Karadağ maçı çok farklı bir ortamda oynandı. Grubumuzda averajla da olsa liderdik, doğrusu rakibimiz de tam dişimize göreydi. Herkesin beklentisi kendi seyircimizin önünde çıkacağımız mücadelede santrafor orjinli iki futbolcu Semih Kılıçsoy ile bu sezon Getafe’ye transfer olan Bertuğ Yıldırım’dan birinin sahada yer almasıydı.
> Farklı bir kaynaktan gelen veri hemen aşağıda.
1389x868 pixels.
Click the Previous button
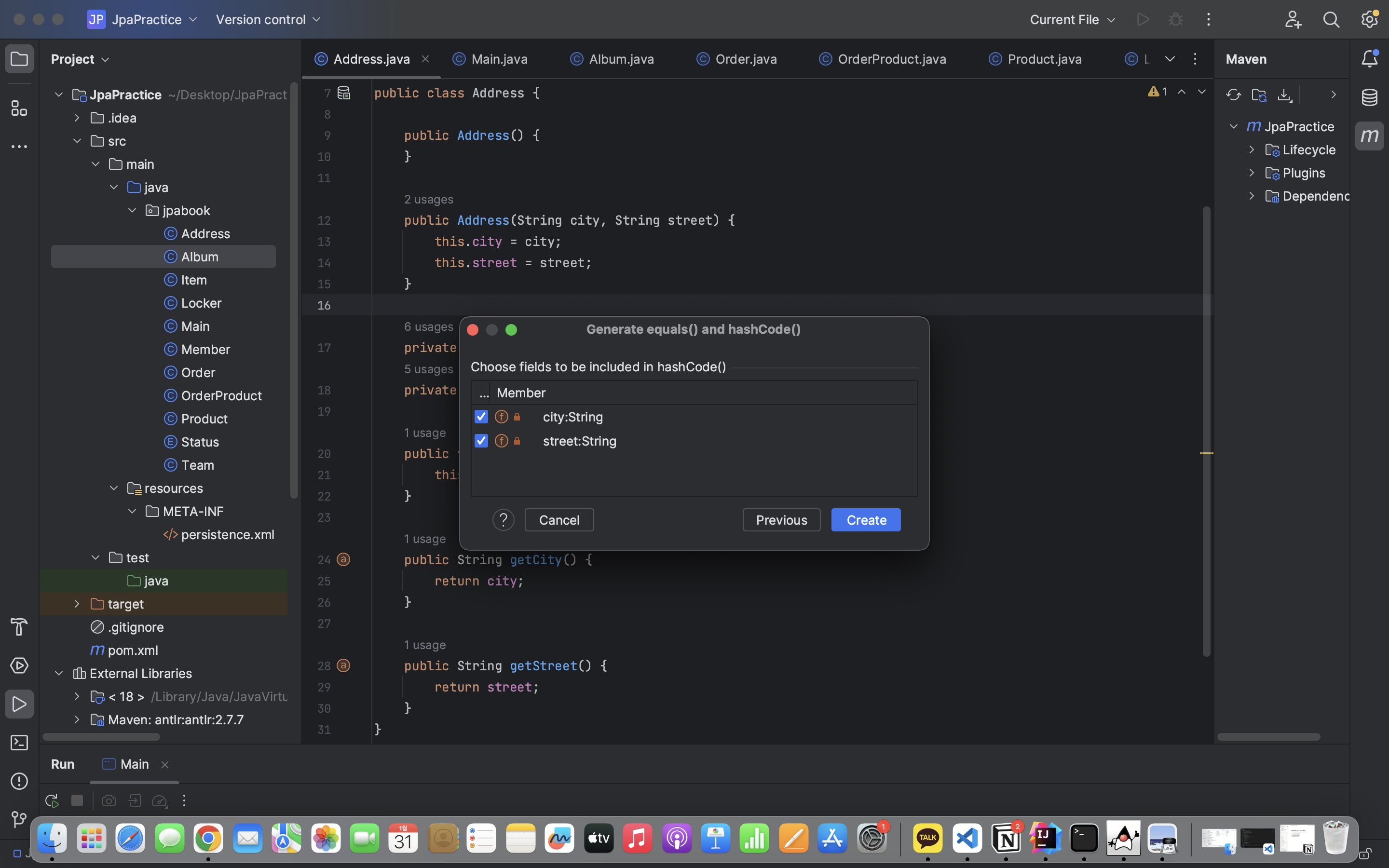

Ancak sabit fikirli dediğimiz Montella, grubumuzun nagalip ekibi karşısında bile 4-6-0 dizilişiyle herkesi şaşırttı. Daha doğrusu yine bildiğini okudu ve “forvet sorunumuz yok bizde herkes golcü” gibi tüm futbolcuları onore eden bahanesinin ardına gizlenerek. Ama maçın çok acayip istatistikleri vardı. O övündüğü ‘29 şut çektik, bu bir rekordur.” sözlerinde çelişki vardı. 29 şutun 16’sı ceza alanı dışındandı. Daha garibi yaptığımız 37’i ortanın da sadece 8’i isabetliydi. 29 ortamızda Karadağ savunması rahatlıkla topları uzaklaştırmayı başardı. Çünkü savunmayı rahatsız edecek bir santraforumuz yoktu. Galatasaray’ın son 3 maçında formsuzluğu dikkati çeken hatta hocası tarafından “Barış Alper çok yorgun, mutlaka dinlendirilmesi gerekir” şeklindeki açıklamasına rağmen Motella’nın 1.91 metre boyunda santrafor orjinli ve Getafe’de ilk golünü atarak moral kazanmış genç Bertuğ’u oynatmayarak O’nda ısrar etmesi ne derece doğru diye eleştirirken aslında o çok anlamlı atasözümüzü hatırlayıp, neden “çuvaldızı başkasına batırmadan iğneyi kendimize batırmıyoruz” diye bir kendimize geldik. Bunu düşünürken de Türk santraforlarımızın durumu hatırladık. Enes Ünal sakat, Semih Kılıçsoy artık takımında kendine yer bulamıyor, tecrübe denince herkesin aklına gelen ilk isim olan Cenk Tosun, Fenerbahçe’de topu topuna 2 maçta 8 dakika oynatılmış, elde bir tek Bertuğ Yıldırım var, o da Getafe’de yeni yeni kendini buluyor. Acaba İtalyan Hocayı eleştirirken ona böylesine bir ortam sunan federasyonumuz, kulüplerimiz ve hatta kendimize niye hiçbir kabahat bulmuyoruz? Niye hocalarımıza genç yeteneklere daha fazla süre verilmesini sağlayacak düzeni bir türlü oluşturamıyoruz?  Tüm bu sorulara yanıt ararken de Montella’yı eleştirmeden yavaş yavaş çark etmeye başladık… İyi mi?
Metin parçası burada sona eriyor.